Kasper Holten | Robin Ticciati

I may have been the only person to fly in from Bangkok to catch Covent Garden’s new Eugene Onegin, but I was probably not the only one to enjoy this production’s many virtues — the gorgeous playing of the orchestra, the always interesting if sometimes overwrought conducting of Glyndebourne’s new director-elect Robin Ticciati, or the exquisitely idiomatic singing of the principals, notably Bulgarian soprano Krassimira Stoyanova as Tatyana and Simon Keenlyside’s Onegin.

What everyone is actually talking about, however, is the direction. There seems to be a lot of condemnation flying around, but Kasper Holten’s reading of the opera is a serious one, and its premise by no means ludicrous. It’s just that it’s not completely coherent in places.

When the curtain rises, we witness the past through the eyes of an older Tatyana, relegating the star to standing on the sidelines whilst a younger double mimes the role, it is at first an engaging gimmick and not at all a random thought imposed on an unreceptive structure; the perspective is already latent in Pushkin’s poem. This could have been an extremely effective theatrical device had it been applied consistently, even though it does sacrifice the prima donna’s ability to show off her acting.

But when, as the story progresses, Onegin turns out to have a double as well, thereby resulting in the duel scene being “emoted by proxy”, and when the corpse of Lensky is forced to double as a coffee table through the second act, we realise that a potentially very perceptive concept has tied itself into too many knots and has much less to say than it could have. Less would surely have been more. Pavol Breslik was a bit of a zombie when he first walked on as Lensky, but he warmed up well and became extremely convincing; seeing him dead for thirty minutes was not a good use of twelve square feet of downstage.

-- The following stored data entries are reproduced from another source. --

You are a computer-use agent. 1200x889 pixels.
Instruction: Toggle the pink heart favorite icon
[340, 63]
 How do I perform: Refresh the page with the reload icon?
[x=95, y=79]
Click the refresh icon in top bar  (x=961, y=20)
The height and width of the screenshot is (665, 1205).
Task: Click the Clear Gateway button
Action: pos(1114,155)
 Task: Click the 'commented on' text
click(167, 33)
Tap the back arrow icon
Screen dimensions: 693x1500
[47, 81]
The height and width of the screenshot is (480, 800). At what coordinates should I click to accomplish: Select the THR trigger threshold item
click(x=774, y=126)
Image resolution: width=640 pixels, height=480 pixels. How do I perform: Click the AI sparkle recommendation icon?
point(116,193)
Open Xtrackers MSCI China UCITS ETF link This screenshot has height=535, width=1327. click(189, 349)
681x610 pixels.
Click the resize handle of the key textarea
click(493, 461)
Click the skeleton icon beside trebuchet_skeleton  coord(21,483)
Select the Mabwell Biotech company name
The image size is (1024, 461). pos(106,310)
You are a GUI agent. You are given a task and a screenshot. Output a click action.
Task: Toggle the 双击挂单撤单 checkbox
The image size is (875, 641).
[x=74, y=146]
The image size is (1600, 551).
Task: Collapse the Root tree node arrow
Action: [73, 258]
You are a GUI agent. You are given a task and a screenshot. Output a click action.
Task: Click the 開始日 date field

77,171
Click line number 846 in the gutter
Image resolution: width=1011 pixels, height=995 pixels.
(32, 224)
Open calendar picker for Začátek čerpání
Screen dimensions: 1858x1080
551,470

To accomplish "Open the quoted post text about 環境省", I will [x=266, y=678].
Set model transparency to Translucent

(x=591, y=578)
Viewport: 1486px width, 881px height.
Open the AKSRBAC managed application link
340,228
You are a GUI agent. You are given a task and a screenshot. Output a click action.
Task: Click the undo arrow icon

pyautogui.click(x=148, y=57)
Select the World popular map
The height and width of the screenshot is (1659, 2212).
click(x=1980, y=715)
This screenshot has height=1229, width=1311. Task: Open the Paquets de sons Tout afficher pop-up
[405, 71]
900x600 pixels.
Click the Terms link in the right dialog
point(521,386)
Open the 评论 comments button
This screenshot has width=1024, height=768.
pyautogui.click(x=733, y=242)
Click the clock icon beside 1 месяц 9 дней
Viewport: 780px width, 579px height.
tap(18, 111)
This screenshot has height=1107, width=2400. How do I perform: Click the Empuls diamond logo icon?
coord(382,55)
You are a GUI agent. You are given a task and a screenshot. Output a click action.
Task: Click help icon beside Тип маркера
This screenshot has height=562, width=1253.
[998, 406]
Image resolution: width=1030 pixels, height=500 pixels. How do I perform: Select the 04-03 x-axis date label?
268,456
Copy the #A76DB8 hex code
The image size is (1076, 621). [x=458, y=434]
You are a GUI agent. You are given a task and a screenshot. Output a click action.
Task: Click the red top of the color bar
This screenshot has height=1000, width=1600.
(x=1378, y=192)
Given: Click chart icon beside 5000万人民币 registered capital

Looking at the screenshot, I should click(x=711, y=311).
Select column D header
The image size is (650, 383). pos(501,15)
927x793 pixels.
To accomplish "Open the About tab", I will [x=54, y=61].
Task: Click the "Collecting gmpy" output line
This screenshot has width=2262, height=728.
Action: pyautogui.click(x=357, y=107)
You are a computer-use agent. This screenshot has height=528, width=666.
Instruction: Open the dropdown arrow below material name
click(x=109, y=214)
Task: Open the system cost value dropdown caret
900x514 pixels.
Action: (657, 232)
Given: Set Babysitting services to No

Of course, miming doubles are hardly new; I remember a Walküre at La Monnaie in the 1960s in which the Siegmund-Sieglinde duet was done that way. When they sang about their childhood, a second set of teenage doubles entered the scene, creating a very crowded duet for six. Of course there was one huge difference between the 60s and today: then, the conductor walked out and the audience booed; in 2013, the conductor coped as best he could and the audience possibly closed its eyes and imagined its own mise-en-scène. By doing so they would have missed an elegant (if heavy-handedly metaphorical) design that used giant doors not only as symbols but as a way to focus the entire action downstage; designer Mia Stensgaard was very sensitive to the concept as was Wolfgang Göbbel’s well-thought-out lighting scheme. However, they would have been able to enjoy a well sung and brilliantly played opera. But who wants to do that these days?